Everything is drama with Donald Trump, even his quest for the perfect campaign song.
Neil Young put the kibosh on Trump’s use of “Rockin’ in the Free World” right out of the gate, adding for good measure that he’s supporting the ultimate anti-Trump, Bernie Sanders.
Aerosmith’s Steven Tyler, a Republican no less, has written a cease and desist letter to stop Trump from using “Dream On.”
Now everybody wants to get into the act.
Tonight Show host Jimmy Fallon recommended in Trump’s presence something called “All I Do Is Win” by somebody called DJ Khaled. With all due respect to Fallon and Khaled, the unmusical rap song couldn’t suck harder if it was a certain 1990s political intern with a famous dress.
Late Night with Seth Meyers’ house band came up with a tune for the Donald, and what they produced was a derivative punk/rock hybrid that pokes fun, and includes profanity. We get it, and we’re rejecting both the song and the message.
The International Film Channel even threw down ten possibilities. With the exception of Bachman-Turner Overdrive’s “Takin’ Care of Business” (forever marred IMO by a slightly off-key guitar solo) they all suck.
Let’s get real. Urban rap or feminized pop will not inspire troops amassing to follow the populist mogul and phenomenal candidate right up to and through the gates of political hell.
The songs Trump likes so far are all pure Golden Age rockers: the aforementioned “Free World,” Twisted Sister’s “We’re Not Gonna Take It,” and Aerosmith’s “Dream On.”
It is time to address this campaign conundrum from a rock-and-roll perspective, which is exactly where Trump’s base lives, with analysis of two songs he’s considered, and three he might want to consider.
Aerosmith’s “Dream On”
This was not the best choice for the Trump campaign. For one thing, the phrase can be taken two ways, as in, “dream on if you think you’re ever going to be president.”

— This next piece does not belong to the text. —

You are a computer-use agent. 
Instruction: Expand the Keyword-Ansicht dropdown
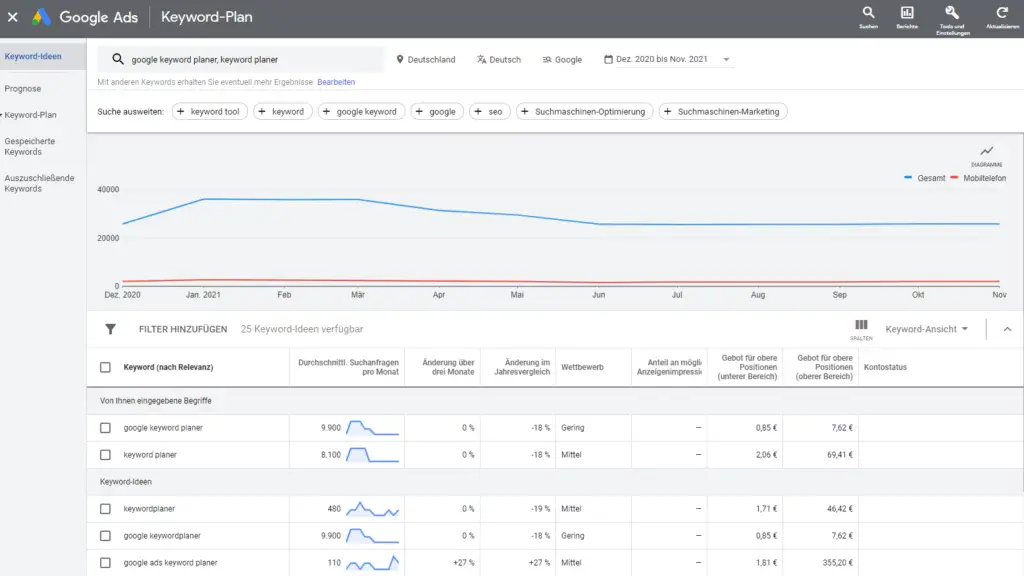click(x=926, y=329)
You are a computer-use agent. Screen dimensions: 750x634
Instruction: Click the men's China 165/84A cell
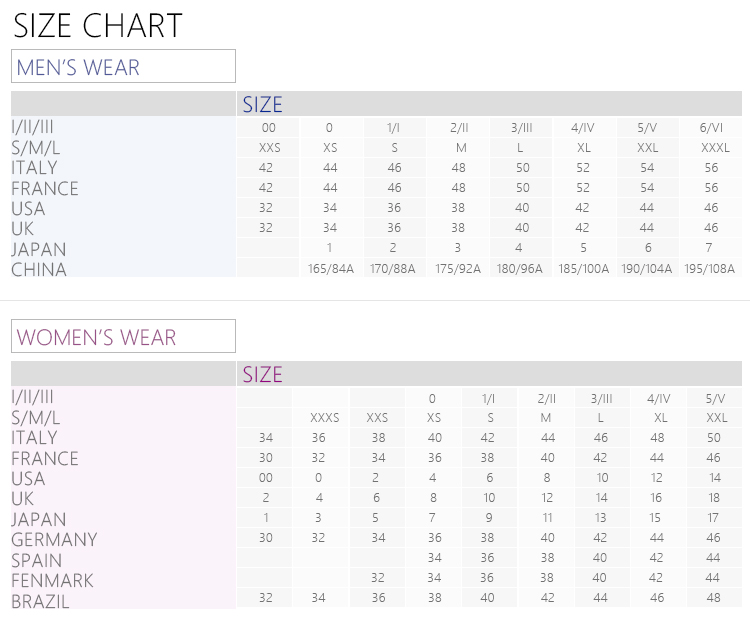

Taken without the snarky iteration, I can see how the braintrust around Trump thought Aerosmith’s timeless classic might be the positive, uplifting choice. “Dream” does evoke the arena-rock experience (cue the cigarette lighters), but the tempo is wrong for the candidate. I hate to say it with Governor Bush still in the race, but the ballad is a tad low-energy.
Beyond that, the song is still in heavy rotation on neo-classic rock stations. We’ve all heard it a million times, and by the Texas primary it may have taken on a mawkish quality.
AC-DC’s “Money Talks”
For pure on-the-nose hysteria, the Aussie powerhouse has just the ticket.
Yes, some of the references to wealth are hackneyed (“tailored suits, chauffeured cars, French maids”). Unavoidably, the song’s core message is about prostitution.
But the balls-out chorus is a prime motivator, and says everything that needs to be said about financial power and the elation that comes when ordinary people imagine having it.
Suggestion: When Angus Young goes into his blistering solo, have Trump dive into the crowd.
Judas Priest’s “Some Heads Are Gonna Roll”
Speaking of imagination, a considerable part of Donald Trump’s appeal has to do with envisioning all the SOB’s he’s going to fire if he gets elected. Since we’re talking heavy metal here, imagine a gigantic scythe cutting across the political landscape, delivering irrevocable walking papers to pernicious, metastasized legions of bureaucrats like Jonathan Gruber.
“SHAGR” was not one of Priest’s huge hits, but neither is it an obscure deep track. Metalheads know the song well, and political arrivals to Trump’s anti-establishment camp will groove to its promise of a decimation-level culling of the Beltway herd.
Foreigner’s “Hot Blooded”
Trump has made it plain that he only strikes when he’s hit first. An initial strike is calculated; an answering broadside is calculated too, but carries the added weight of reaction. Trump’s reaction usually comes with force-multiplied devastation. One recurring theme in his stump speech is that most of the people who have hit him, except for Dr. Ben Carson (who apologized) are out of the race.
There isn’t a rock fan in Cleveland or anywhere else who won’t recognize the pulsating, down-to-business opening of Foreigner’s mega-hit. Contrast that with the room temperature performances of Trump’s fellow candidates.
Twisted Sister’s “We’re Not Gonna Take It”
My respectful advice to Mr. Trump: “Dance with the one that brung ya.”
Unlike Young, a great musician it must be said, Sister front man Dee Snider appears to be onboard.
The anthemic chord progression, empowering hook, and melody-line lead break all combine to make this 80s gem the perfect Trump campaign song.
We’re praying that there’s not much more that we’re going to have to take from the Washington establishment, be they over-rehearsed and donor-obligated Republicans, or really scary–like Judas Priest scary–Democrats.
In summation, dreaming on at this point is not going to get her done. Money talks and we need for some heads to roll. Keep the tempo hot-blooded, and, to borrow a phrase from the title of Twisted Sister’s breakthrough album, Stay Hungry.
Call the right tune, and the rock-solid choir will come.